Estes dois poemas reaparecem no livro «O Búzio de Cós e outros poemas». A eles se junta o poema “Homero” que celebra a vivência poética do mundo presente no grande poeta grego, com o qual ela aprende a simplicidade que faz ver o significado do real. Diz ela no poema: “Escrever o poema como um boi lavra o campo/ Sem que tropece no metro o pensamento/ sem que nada seja reduzido ou exilado/ sem que nada separe o homem do vivido”. Essa lição aprendida pela poetisa, e tornada filtro de leitura do real, reaparece em vários poemas nos quais celebra a vida simples: nos poemas “Alentejo”, “Beira-Mar”, “Alcácer do Sal”, e esplendidamente no “A Hera”, escrito em 1997, no qual descreve “A meticulosa beleza do real/ Onda após onda pétala a pétala/ E através do pano branco do toldo/ A sombra aérea da hera/ Tecedora incessante de grinaldas”. O apuro do olhar, aprendido com a tradição clássica, lapida a linguagem, que resplandece na paixão do dizer poético. Sophia nos traz a Grécia e, a partir dela, celebra Portugal, dos vários mares e do Atlântico.

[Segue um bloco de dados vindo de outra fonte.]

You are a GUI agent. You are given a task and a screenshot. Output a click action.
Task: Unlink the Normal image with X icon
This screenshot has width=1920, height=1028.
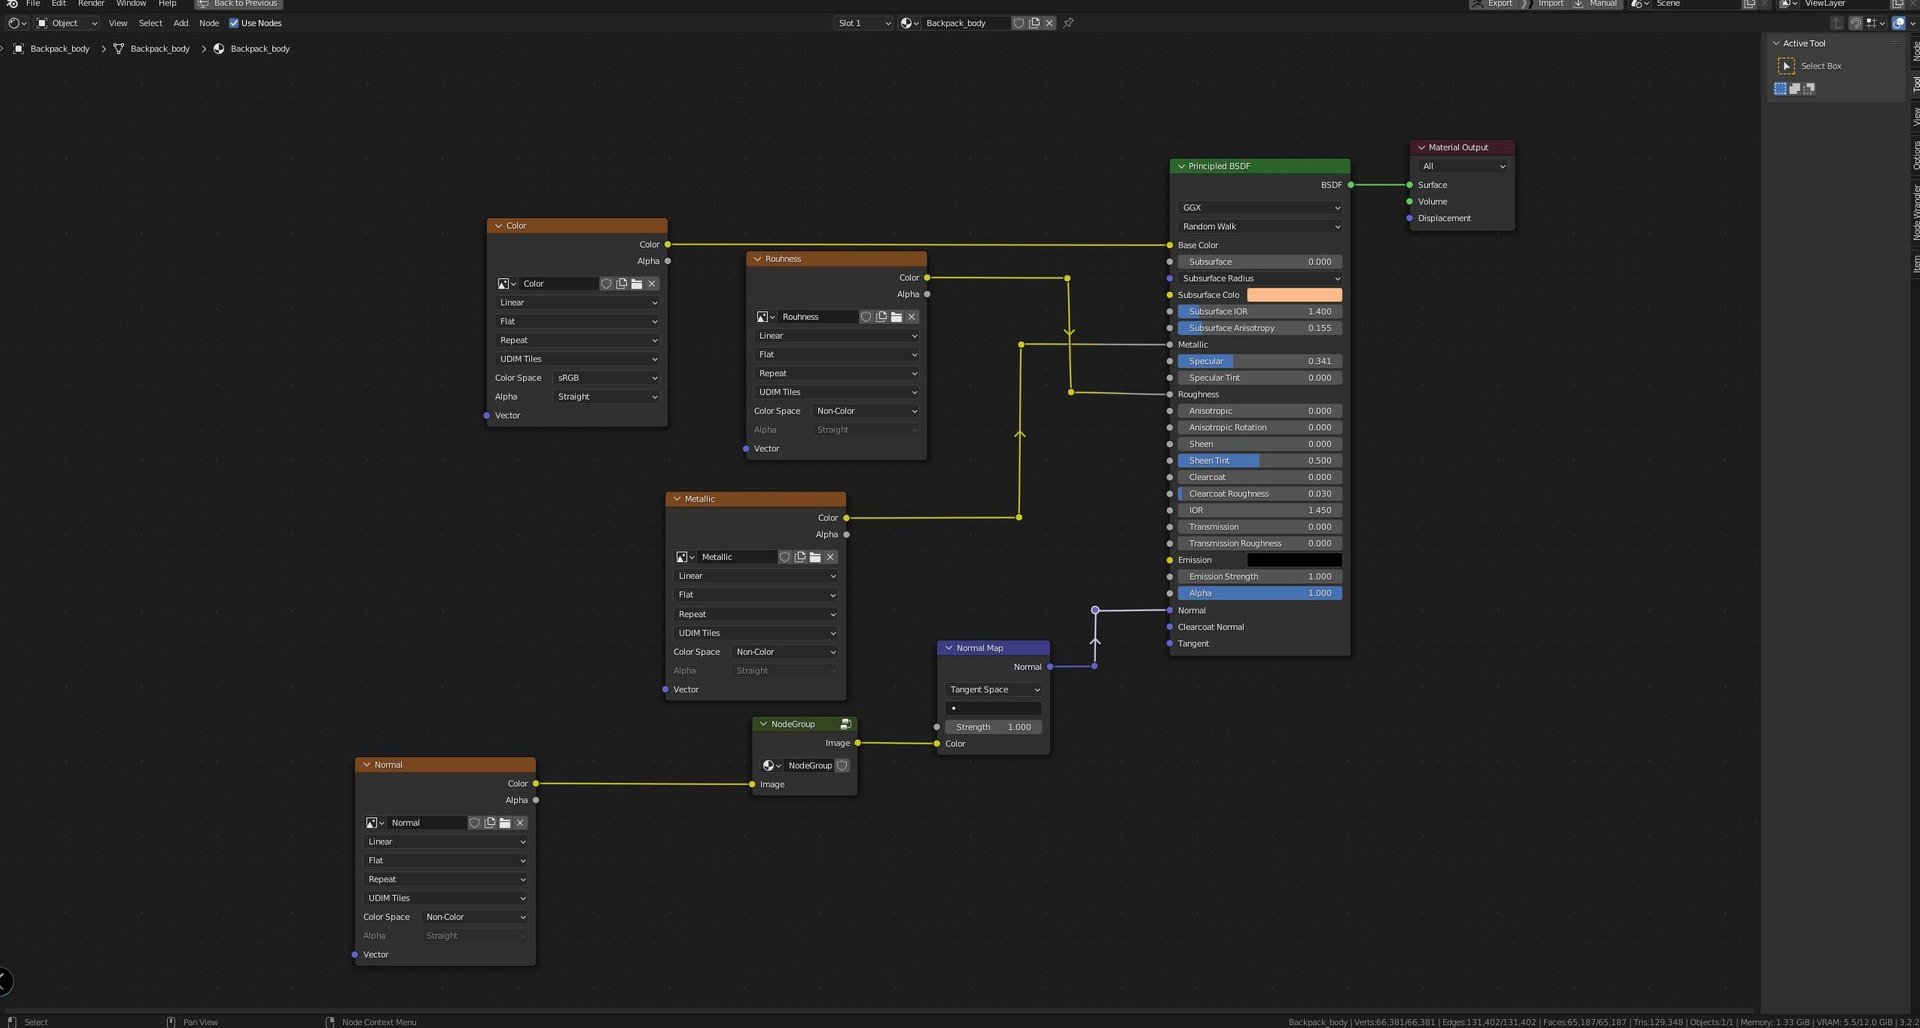point(520,823)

A Grécia é metáfora, em seus poemas, da beleza imortal, da plenitude e presença do sagrado, recuperada no olhar da poetisa. “Ressurgiremos” (título de outro poema na mesma obra) nos promete Sophia: mas só se formos capazes de recuperar – no presente, na percepção da luz das coisas e dos diversos seres – o olhar que traga de volta o encantamento pela beleza. 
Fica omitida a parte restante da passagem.